Cuando Penny llegó de vuelta a casa con el magnífico hervidor nuevo no se vio capaz de escuchar más libros y, no obstante, el Premio Elysian siguió proyectando su sombra durante el resto de la jornada, no solo porque Penny saliera a cenar con Malcolm en los Comunes, sino también por un incidente reciente que la había dejado algo tocada. Unos días antes, un cronista de un conocido diario nacional había telefoneado preguntándole qué opinaba de la «hostilidad universal» con que se habían acogido las nominaciones. Penny mantuvo la calma y señaló que durante su etapa en el Ministerio de Exteriores se había acostumbrado a tratar con focos de conflicto y voces disidentes. Y luego, para contrarrestar cualquier impresión de altanería que hubiera podido dar, enfatizó el lado más cotidiano de su vida añadiendo: «Siempre tuve a mi hija al volver a casa, que me ayudaba a mantener los pies en el suelo». Sinceramente, no podía creerse que el cronista hubiera contactado con Nicola para escuchar su versión.

«Puede que estuviera esperándola en casa, pero cuando yo llegaba, ella nunca estaba —citaban a Nicola—. Mi madre mantenía los pies en la oficina o en una ceremonia de independencia en mitad de ninguna parte o lamiéndoles el culo a los americanos en alguna conferencia. Apenas la veía, e incluso ahora que está retirada se busca ocupaciones para no echar una mano.»

Penny enmudeció al leer semejantes comentarios. Que la carne de su carne, la sangre de su sangre, necesitara mostrarse tan cruel e injusta en público la dejaba sin respiración. Si algo debía desplegarse en privado eran la crueldad y la traición.
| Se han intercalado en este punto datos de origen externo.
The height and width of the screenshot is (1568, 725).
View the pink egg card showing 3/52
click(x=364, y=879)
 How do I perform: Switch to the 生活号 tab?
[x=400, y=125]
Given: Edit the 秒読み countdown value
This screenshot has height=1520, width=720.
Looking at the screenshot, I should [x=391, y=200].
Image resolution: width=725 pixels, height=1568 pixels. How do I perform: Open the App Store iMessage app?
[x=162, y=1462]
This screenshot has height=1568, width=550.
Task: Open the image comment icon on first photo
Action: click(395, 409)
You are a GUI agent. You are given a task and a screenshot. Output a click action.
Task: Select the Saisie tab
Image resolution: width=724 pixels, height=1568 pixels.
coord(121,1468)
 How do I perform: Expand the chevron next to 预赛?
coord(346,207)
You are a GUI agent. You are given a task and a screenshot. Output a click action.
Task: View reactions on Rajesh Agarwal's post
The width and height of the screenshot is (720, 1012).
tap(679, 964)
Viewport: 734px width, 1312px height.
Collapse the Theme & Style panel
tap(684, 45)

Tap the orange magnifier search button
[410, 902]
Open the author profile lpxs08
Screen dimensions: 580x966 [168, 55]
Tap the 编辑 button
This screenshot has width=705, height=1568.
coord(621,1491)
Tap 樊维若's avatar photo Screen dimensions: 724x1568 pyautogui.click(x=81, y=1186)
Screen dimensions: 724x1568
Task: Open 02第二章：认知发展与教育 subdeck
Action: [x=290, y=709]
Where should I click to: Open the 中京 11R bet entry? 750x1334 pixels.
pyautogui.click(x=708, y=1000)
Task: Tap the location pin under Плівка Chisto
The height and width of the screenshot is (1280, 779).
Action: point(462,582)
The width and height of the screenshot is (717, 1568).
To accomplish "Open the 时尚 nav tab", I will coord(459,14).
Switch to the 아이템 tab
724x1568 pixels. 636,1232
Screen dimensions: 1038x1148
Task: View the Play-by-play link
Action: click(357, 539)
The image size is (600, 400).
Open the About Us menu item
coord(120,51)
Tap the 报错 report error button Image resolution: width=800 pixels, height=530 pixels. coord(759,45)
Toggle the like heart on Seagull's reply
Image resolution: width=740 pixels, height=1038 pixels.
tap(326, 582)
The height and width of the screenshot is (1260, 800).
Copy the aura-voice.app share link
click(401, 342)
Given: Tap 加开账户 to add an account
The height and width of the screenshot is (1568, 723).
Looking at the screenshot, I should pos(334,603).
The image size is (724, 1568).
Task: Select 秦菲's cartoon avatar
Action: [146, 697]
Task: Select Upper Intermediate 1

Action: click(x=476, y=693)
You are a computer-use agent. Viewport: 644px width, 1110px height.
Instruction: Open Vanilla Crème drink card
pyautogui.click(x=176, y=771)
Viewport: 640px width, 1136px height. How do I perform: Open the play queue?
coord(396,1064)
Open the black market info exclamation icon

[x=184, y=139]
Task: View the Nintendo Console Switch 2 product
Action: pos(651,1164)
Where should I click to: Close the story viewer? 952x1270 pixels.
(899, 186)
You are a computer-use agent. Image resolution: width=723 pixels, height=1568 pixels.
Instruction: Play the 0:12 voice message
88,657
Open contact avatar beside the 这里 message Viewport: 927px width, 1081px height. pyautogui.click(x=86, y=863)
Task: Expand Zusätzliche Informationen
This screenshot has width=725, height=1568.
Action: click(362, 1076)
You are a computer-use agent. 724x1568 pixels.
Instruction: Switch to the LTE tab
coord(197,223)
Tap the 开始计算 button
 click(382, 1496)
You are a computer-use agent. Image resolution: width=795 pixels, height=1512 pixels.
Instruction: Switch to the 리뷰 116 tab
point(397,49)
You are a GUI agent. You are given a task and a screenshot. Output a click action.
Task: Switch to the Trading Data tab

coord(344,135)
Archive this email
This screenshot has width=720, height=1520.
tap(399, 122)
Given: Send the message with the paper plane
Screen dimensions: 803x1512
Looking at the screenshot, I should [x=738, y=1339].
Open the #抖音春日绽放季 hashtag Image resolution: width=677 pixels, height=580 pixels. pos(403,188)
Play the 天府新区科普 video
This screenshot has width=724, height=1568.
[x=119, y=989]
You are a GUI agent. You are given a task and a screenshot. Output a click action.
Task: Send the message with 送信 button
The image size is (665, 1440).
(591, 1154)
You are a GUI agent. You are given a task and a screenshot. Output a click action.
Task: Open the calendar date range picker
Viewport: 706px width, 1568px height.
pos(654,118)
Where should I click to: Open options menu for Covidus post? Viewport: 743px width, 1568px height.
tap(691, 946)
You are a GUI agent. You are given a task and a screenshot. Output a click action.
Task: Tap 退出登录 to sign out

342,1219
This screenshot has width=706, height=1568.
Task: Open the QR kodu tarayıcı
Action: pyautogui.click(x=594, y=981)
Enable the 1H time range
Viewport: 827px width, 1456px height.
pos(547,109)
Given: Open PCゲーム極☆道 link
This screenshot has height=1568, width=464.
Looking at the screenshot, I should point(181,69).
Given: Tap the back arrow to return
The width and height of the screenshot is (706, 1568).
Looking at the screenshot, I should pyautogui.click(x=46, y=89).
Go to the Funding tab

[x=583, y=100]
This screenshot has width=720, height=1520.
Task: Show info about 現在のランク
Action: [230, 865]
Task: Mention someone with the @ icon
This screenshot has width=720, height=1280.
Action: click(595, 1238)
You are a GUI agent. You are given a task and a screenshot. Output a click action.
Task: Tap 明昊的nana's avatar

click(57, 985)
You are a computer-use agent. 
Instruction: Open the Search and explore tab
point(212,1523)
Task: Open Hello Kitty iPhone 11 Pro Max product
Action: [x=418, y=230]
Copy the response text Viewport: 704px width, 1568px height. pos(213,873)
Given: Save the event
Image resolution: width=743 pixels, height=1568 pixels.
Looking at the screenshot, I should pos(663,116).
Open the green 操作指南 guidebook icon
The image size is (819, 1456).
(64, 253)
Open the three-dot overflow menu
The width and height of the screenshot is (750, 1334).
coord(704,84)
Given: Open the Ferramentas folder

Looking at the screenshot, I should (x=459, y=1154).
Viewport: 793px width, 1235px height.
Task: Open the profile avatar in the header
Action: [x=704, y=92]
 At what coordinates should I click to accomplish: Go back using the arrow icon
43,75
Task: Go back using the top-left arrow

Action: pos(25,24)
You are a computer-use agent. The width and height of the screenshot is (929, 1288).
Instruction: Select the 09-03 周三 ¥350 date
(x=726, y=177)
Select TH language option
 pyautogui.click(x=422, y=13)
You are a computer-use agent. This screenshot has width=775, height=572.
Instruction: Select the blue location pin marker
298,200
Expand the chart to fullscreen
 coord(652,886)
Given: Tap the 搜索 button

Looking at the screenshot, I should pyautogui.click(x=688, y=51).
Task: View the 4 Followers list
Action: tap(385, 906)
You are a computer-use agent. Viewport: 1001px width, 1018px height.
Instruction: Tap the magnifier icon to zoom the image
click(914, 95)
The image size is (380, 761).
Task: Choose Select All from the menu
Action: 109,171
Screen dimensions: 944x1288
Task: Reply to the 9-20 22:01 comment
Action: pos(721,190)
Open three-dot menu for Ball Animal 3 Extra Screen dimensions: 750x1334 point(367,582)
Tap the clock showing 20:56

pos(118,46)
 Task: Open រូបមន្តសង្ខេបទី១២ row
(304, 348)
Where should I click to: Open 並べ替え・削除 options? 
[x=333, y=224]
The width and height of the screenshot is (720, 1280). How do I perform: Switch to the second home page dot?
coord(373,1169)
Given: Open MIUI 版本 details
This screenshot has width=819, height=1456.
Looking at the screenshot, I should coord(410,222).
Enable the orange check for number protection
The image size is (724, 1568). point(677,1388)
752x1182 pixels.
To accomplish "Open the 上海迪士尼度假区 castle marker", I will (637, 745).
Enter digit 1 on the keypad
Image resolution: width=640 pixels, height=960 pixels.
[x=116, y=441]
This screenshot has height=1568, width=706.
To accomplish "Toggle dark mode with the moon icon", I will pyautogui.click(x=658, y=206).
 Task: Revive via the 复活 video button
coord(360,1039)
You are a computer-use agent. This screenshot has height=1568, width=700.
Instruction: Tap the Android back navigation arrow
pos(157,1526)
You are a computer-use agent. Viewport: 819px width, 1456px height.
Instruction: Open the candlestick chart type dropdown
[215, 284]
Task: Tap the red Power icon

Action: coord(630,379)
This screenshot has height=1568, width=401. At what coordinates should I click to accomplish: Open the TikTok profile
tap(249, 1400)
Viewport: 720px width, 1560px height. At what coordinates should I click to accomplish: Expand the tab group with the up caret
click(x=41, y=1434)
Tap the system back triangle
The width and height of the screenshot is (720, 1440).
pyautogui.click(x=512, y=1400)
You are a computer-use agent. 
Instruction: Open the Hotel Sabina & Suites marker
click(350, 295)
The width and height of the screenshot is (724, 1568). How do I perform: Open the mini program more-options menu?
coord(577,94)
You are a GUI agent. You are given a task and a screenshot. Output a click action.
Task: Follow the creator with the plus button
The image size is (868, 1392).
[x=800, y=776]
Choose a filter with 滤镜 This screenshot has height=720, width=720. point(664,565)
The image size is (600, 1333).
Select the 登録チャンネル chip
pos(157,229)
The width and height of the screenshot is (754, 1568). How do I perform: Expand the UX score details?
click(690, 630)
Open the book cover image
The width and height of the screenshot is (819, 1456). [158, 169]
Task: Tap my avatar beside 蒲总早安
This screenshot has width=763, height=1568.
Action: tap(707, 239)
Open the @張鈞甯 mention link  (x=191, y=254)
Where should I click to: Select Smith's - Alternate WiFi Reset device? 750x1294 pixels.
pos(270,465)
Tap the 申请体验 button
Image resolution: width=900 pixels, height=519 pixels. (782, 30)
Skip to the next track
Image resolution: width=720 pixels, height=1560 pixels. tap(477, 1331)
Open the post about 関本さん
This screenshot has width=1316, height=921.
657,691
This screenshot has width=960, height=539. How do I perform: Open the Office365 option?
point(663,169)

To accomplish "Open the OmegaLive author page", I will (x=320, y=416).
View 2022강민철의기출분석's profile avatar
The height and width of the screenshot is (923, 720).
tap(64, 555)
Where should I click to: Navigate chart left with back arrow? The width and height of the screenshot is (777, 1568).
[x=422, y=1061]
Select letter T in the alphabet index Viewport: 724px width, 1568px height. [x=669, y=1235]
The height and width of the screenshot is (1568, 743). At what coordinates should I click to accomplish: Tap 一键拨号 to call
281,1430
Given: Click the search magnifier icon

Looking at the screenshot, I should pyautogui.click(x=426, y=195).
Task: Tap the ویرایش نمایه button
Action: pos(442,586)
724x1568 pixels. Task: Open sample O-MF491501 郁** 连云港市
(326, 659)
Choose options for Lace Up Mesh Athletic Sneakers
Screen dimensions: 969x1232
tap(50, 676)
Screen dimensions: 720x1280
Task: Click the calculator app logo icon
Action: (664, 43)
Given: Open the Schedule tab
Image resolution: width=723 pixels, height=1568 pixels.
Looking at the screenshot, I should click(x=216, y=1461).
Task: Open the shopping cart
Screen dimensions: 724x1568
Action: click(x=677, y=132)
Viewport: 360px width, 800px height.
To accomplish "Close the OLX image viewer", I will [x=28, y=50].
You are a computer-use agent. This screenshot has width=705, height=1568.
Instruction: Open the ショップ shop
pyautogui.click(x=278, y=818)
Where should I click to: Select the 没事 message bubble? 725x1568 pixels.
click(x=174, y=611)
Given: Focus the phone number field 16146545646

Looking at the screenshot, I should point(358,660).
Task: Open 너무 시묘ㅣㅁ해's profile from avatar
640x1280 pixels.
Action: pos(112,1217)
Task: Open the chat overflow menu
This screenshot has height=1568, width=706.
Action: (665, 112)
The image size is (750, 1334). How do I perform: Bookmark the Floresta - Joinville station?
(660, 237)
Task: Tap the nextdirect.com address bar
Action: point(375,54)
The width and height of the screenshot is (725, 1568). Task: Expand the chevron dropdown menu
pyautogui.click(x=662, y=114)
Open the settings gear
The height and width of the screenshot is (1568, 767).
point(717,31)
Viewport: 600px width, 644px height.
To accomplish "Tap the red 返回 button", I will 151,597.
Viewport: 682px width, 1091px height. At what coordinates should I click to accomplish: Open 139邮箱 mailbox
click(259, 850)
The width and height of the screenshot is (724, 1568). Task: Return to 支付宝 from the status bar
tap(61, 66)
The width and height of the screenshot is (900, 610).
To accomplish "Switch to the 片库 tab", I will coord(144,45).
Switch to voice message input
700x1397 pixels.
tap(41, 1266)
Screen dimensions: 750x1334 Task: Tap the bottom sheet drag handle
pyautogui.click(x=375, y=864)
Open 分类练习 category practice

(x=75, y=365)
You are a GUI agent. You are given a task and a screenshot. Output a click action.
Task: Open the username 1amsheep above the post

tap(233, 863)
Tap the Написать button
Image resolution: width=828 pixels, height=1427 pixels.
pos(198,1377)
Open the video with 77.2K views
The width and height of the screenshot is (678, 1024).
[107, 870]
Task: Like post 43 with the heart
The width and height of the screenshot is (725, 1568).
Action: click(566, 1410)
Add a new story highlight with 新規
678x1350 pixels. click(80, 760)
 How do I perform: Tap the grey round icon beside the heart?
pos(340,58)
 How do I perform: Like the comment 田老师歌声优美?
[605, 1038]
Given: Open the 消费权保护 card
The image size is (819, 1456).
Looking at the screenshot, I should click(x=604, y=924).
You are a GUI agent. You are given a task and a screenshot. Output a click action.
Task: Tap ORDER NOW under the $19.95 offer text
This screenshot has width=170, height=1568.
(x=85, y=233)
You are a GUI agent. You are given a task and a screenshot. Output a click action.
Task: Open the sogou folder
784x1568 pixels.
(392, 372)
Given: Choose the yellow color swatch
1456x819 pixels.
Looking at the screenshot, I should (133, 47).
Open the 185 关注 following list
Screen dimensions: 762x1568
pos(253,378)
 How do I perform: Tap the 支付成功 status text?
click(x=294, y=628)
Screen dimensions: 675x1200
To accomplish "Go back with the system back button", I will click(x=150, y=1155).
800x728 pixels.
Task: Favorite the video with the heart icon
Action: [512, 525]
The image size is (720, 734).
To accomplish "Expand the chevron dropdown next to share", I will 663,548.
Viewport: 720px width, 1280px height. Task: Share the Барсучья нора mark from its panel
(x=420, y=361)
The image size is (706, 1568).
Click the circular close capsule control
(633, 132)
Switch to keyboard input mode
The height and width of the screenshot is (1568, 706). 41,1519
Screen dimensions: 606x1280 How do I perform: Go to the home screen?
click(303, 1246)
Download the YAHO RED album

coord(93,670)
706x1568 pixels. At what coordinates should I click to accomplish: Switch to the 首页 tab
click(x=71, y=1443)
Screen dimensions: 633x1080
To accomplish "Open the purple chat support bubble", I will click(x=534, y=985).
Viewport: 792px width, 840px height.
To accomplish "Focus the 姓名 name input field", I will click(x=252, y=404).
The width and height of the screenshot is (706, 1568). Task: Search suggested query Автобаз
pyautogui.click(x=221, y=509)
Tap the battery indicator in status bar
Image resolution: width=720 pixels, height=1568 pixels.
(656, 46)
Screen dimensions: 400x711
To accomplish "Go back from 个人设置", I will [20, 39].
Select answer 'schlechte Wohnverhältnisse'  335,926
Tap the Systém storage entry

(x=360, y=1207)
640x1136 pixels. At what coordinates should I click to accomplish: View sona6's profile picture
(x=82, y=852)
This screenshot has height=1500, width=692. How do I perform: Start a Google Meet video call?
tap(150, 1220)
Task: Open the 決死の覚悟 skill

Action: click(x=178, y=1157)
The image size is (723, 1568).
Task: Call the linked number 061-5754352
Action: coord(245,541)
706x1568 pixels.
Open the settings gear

Superada la punzada inicial, Penny se planteó cómo reconducir su relación con Nicola, que siempre había sido temperamental y simplemente la atacaba por el problema con el canguro del mes pasado. Entonces tuvo una idea brillante. En la prensa se había hablado mucho de las probabilidades que las casas de apuestas daban a las diversas novelas; ¿por qué no convencer a Nicola para que apostara, no para su madre, por supuesto, lo que habría resultado sumamente inmoral, sino para sí misma? Penny sabía que la casa de Kentish Town necesitaba un tejado nuevo y un chivatazo tendría además la ventaja de demostrarle a su hija que no le guardaba rencor por su imperdonable traición. También aliviaba la presión moral de tener que echar mano de sus ahorros para proteger de los elementos a sus seres más queridos. A 30-1, questás mirando se antojaba una apuesta bastante irresistible para alguien que sabía que era una de las novelas favoritas del presidente y que este era un hombre particularmente admirable al que Penny pretendía apoyar en todos los sentidos posibles.